[START OF SOURCE DOCUMENT]

# Magic WR single in Kristianstad open 2009



## oskarasbrink (Aug 16, 2009)

i got the new magic world record in kristianstad open 2009.
the times where (0.80) DNF 0.91 0.91 (DNF) = DNF
the last DNF was 0.81 so it would have been world record average too.

video coming in a few days.


----------



## MatsBergsten (Aug 16, 2009)

oskarasbrink said:


> i got the new magic world record in kristianstad open 2009.
> the times where (0.80) DNF 0.91 0.91 (DNF) = DNF
> the last DNF was 0.81 so it would have been world record average too.
> 
> video coming in a few days.



Wow, grattis Oskar!! 
(congratulations)


----------



## (X) (Aug 16, 2009)

So many WRs broken this weekend


----------



## Olivér Perge (Aug 16, 2009)

Amazing! I know how hard to get good times in competition, but that rocks! Congrats!

Although too bad aboud the average, but there is always a next time! 

(Can't wait to see the video! )


----------



## Feanaro (Aug 16, 2009)

Wow, great job! Maybe next time for the WR average, eh?


----------



## waffle=ijm (Aug 16, 2009)

[joking]I swear on my broken magics that I (know that Patrick Jameson) will break this eventually. [/joking]

Congrats


----------



## SimonWestlund (Aug 16, 2009)

Who did the not-so-great camera work? *coughcough*me*coughcough*

Congrats Oskar! 

PS. He got .80 before they got the same time i Beijing.


----------



## oskarasbrink (Aug 16, 2009)

[END OF SOURCE DOCUMENT]

**EXERCISE DETAILS:** Copy the forum thread word for word, starting with "Amazing! I know" and going on through "the video! )".

[START OF STORED ROWS]

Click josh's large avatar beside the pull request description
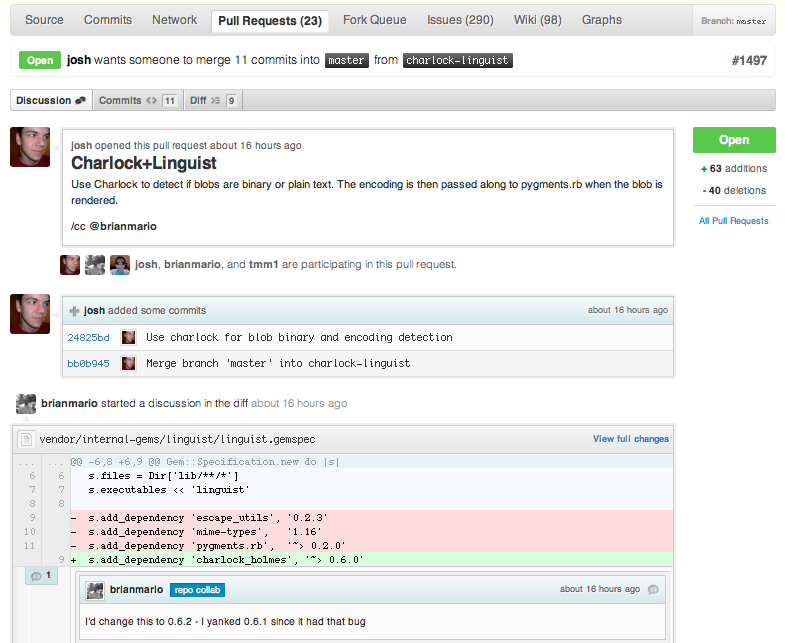Screen dimensions: 785x643 pos(30,147)
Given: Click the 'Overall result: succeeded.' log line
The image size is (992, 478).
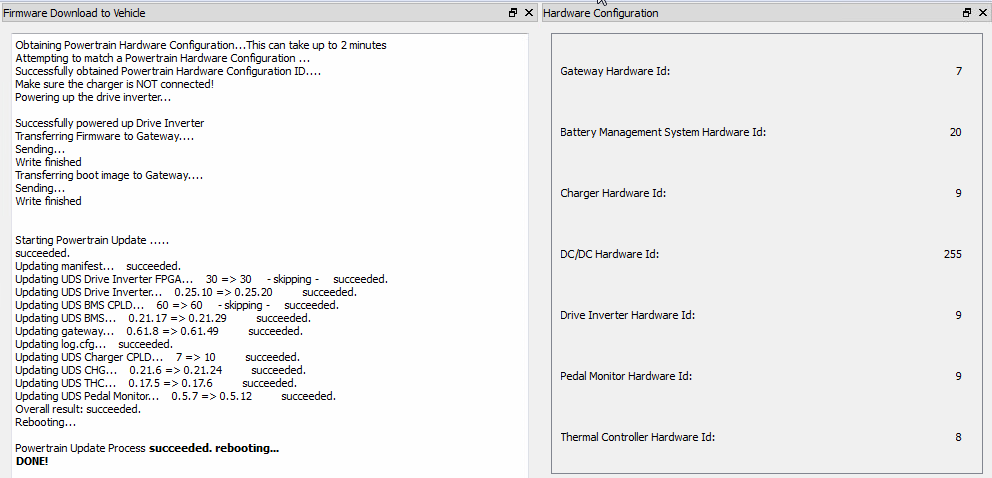Looking at the screenshot, I should [x=78, y=409].
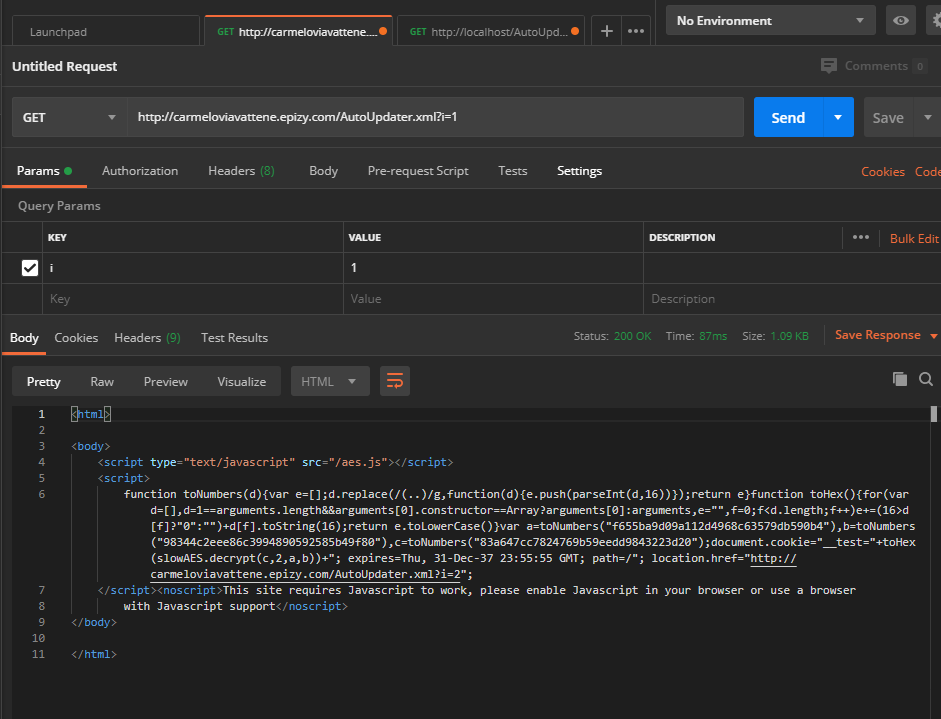Open the environment quick look eye icon
941x719 pixels.
(901, 20)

[END OF STORED ROWS]

**EXERCISE ANSWER:**
Amazing! I know how hard to get good times in competition, but that rocks! Congrats!

Although too bad aboud the average, but there is always a next time! 

(Can't wait to see the video! )